The mechanics of slithering locomotion

Abstract

In this experimental and theoretical study, we investigate the slithering of snakes on flat surfaces. Previous studies of slithering have rested on the assumption that snakes slither by pushing laterally against rocks and branches. In this study, we develop a theoretical model for slithering locomotion by observing snake motion kinematics and experimentally measuring the friction coefficients of snakeskin. Our predictions of body speed show good agreement with observations, demonstrating that snake propulsion on flat ground, and possibly in general, relies critically on the frictional anisotropy of their scales. We have also highlighted the importance of weight distribution in lateral undulation, previously difficult to visualize and hence assumed uniform.

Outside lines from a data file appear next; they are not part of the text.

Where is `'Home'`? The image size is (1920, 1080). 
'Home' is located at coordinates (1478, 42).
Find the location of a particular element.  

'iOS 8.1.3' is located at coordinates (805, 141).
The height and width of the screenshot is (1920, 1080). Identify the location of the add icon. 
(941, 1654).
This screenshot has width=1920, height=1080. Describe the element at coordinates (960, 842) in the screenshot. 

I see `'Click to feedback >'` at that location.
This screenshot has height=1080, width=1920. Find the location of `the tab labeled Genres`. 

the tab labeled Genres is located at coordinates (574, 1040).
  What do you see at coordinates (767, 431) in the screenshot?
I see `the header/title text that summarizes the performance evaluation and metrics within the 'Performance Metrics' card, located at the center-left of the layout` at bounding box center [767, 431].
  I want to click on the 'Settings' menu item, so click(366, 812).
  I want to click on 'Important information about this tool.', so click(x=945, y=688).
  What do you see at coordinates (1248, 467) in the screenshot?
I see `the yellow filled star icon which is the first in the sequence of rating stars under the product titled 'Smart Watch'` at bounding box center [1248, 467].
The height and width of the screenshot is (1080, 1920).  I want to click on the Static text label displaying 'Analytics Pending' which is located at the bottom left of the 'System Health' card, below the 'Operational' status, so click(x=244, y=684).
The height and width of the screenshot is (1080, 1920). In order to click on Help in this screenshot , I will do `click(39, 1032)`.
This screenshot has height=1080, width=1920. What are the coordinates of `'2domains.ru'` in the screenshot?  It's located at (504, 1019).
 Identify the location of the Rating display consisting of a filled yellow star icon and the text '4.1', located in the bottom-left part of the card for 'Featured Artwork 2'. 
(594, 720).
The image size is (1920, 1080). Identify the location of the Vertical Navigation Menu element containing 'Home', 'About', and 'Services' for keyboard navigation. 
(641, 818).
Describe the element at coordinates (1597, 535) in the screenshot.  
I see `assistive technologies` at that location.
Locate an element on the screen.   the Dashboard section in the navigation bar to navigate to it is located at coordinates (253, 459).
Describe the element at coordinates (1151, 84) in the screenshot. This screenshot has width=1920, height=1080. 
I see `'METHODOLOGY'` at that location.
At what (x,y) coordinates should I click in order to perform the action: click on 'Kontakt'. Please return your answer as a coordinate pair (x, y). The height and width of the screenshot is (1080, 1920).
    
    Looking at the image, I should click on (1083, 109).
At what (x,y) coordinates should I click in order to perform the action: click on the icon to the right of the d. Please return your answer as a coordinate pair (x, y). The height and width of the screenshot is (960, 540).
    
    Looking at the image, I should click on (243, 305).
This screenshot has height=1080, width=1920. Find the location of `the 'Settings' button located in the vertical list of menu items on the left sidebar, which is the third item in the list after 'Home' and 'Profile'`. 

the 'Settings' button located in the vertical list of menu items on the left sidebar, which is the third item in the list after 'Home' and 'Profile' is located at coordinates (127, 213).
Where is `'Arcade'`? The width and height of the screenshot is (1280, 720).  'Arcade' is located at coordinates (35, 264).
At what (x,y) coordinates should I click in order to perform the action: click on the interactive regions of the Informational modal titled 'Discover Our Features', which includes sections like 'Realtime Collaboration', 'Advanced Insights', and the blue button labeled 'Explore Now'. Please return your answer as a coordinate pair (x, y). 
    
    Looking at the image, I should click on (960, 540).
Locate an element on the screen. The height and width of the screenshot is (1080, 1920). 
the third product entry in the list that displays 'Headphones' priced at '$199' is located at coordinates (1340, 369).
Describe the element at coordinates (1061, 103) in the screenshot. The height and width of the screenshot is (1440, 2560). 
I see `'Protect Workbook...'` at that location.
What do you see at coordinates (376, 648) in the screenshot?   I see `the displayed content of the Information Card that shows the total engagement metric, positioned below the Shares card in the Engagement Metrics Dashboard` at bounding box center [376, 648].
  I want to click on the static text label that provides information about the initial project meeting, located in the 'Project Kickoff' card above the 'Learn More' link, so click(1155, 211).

The ability to redistribute weight, clearly of importance when appendages are airborne in limbed locomotion, has a much broader generality, as shown by its role in improving limbless locomotion.

Fig. 1.

Frictional anisotropy of snakeskin. (A and B) One of the milk snakes used in our experiments (A) and its ventral scutes (B), whose orientation allows them to interlock with ground asperities. (Scale bars, 1 cm.) (C) Schematic diagram for our theoretical model, where X̄ denotes the snake's center of mass, θ̄ its mean orientation, and ŝ and n̂ the tangent and normal vectors to the body, taken toward the head. (D) The experimental apparatus, an inclined plane, used to measure the static friction coefficient μ of unconscious snakes. (E) The relation between the static friction coefficient μ and angle θ̄ with respect to the direction of motion, for straight unconscious snakes. Filled symbols indicate measurements on cloth; open symbols, on smooth fiberboard; solid curve derived from theory (Eq. 2) by using μ_f = 0.11, μ_t = 0.19, and μ_b = 0.14. Error bars indicate the standard deviation of measurement.

Fig. 2.

Dynamics of snake locomotion. (A–C) Position (X̄, Ȳ) and orientation θ̄ of the snakes on a horizontal surface. Open circles show experimental results; solid lines show the theoretical results from a lifted-snake model, dashed lines for a uniform-weight model. Error bars show the standard deviation of the measurement. (Insets) (a′ and a″) show photographic sequences of snakes moving on smooth and rough surfaces respectively. (D) Snakes' forward speeds Ū on an plane inclined at angle φ. Smooth curves represent theoretical predictions of steady-state speeds using μ_f given in the figure and frictional anisotropies of μ_t = 1.8 μ_f, μ_b = 1.3 μ_f. Three regimes of motion exist: for φ < 0°, the snake successfully slithers downhill; for 0° < φ < 7°, the snake successfully slithers uphill; for φ > 7°, the snake slides backwards when slithering uphill.

Fig. 3.

Dynamic load distribution of the snake during lateral undulation. (A) A snake undulating on a mirrored surface, lifting the curves of its body. Although this technique was used to facilitate visualization rather than to study locomotion directly, a similar behavior is observed on rougher surfaces, on which the snake progresses easily. (Scale bar, 1 cm.) (B and C) Visualization of the calculated propulsive forces on a model snake with uniform (B) and nonuniform (C) weight distribution. Arrows indicate the direction and magnitude of the propulsive frictional force applied by the snake to the ground. Red lines indicate sections of the body with a normal force <1; the red dot indicates the center of mass. Inflection points of body shape, shown in black, show where the load is greatest. Note that in these simulations, although the weight distribution is nonuniform, the snake's body remains in contact with the ground everywhere along its body.